Protein-rich foods help you shed bodyfat and blunt hunger, increase anabolic nitrogen status and give new material to grow on. So, if you don't want to see your breasts and belly going south and see your muscles grow like weed after the rain, you need protein.

I don't need to tell you that the most complete dietary protein comes from fish, meat, poultry, milk, dairy, egg and soy. But if you are a Vegetarian, your choice is definitely limited. What if you are a vegan? - scary though, uh. Not really. Even for these breeds protein should actually be the least of the nutritional worries.

As a vegetarian, you can get all the aminos from grains, beans (including soy), and legumes. Here is an issue – when you look at nutrient values of any high-protein bread, pasta, cereal, or even beans which like to laugh when you work out, you think that these are loaded with the essential muscle-building blocks. Even though these may be high in protein, they are not created perfect by nature. Peas, legumes, lentils and beans are limited in amino acids methionine and tryptophan, but have plenty of isoleucine and lysine. Whole grains, on the other side of the plate, are rich in methionine and tryptophan but are limited in leucine and isoleucine.

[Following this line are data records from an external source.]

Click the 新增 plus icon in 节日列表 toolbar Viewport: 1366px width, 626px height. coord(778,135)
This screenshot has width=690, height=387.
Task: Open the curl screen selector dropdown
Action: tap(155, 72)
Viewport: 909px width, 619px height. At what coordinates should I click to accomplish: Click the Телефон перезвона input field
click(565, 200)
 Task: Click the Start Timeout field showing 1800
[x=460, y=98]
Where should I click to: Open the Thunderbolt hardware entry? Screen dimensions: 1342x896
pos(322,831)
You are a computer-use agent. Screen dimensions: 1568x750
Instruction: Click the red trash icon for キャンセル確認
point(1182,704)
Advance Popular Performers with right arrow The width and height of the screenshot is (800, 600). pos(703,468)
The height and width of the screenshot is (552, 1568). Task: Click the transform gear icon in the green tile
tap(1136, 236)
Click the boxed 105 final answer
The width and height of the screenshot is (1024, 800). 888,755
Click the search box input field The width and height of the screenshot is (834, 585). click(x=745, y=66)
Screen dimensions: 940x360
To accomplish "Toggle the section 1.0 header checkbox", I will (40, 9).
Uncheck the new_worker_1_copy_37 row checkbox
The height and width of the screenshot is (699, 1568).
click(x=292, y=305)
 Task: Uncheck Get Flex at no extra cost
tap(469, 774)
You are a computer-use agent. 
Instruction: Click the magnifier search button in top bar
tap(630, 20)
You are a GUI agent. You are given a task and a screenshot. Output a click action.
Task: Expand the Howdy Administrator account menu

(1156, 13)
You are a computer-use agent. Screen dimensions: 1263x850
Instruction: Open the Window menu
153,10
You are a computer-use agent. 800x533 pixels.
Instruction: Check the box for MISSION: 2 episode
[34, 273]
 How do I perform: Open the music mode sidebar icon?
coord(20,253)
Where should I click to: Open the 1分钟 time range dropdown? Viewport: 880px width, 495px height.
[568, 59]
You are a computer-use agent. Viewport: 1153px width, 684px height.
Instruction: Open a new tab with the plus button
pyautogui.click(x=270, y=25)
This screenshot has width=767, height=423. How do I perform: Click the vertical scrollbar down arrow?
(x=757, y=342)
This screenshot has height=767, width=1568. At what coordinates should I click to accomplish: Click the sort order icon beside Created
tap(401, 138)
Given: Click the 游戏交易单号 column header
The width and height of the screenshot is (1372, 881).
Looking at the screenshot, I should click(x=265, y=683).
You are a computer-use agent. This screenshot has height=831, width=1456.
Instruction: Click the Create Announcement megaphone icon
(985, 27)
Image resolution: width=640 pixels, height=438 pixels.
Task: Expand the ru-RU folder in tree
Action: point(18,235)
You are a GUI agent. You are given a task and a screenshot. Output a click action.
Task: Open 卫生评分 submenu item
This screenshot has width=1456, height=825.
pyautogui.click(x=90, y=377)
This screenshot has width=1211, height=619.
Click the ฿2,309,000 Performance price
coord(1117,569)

I bet even a brain-free muscle-pumper can can see the connection here – grains and legumes are a perfect match when it comes to protein! Like your pair of weight gloves, they are dysfunctional without each other. What is especially interesting about these foods is that mixed up together they are become not only high-protein foods, but excellent sources of carbohydrates and fibre as well which stimulate hormone Insulin, the engine that pumps the nutrients to your hungry muscle cells in a slow smooth steady flow. This is an elite superhighway to bigger and denser muscles without making you a gram fatter.

When you combine Leucine-rich beans with Methionine-rich grains you get a perfect combination of all your nutrient needs, including protein most bodybuilders are famous to be obsessed with. Don't even think about grains and legumes in isolation. Unless you blend the two, all the claimed protein can be converted to carbohydrates and metabolized in a different manner. In a Vegetarian Bodybuilding diet, grains and legumes go together like your biceps and triceps, like gym and sweat, like glutamine and creatine.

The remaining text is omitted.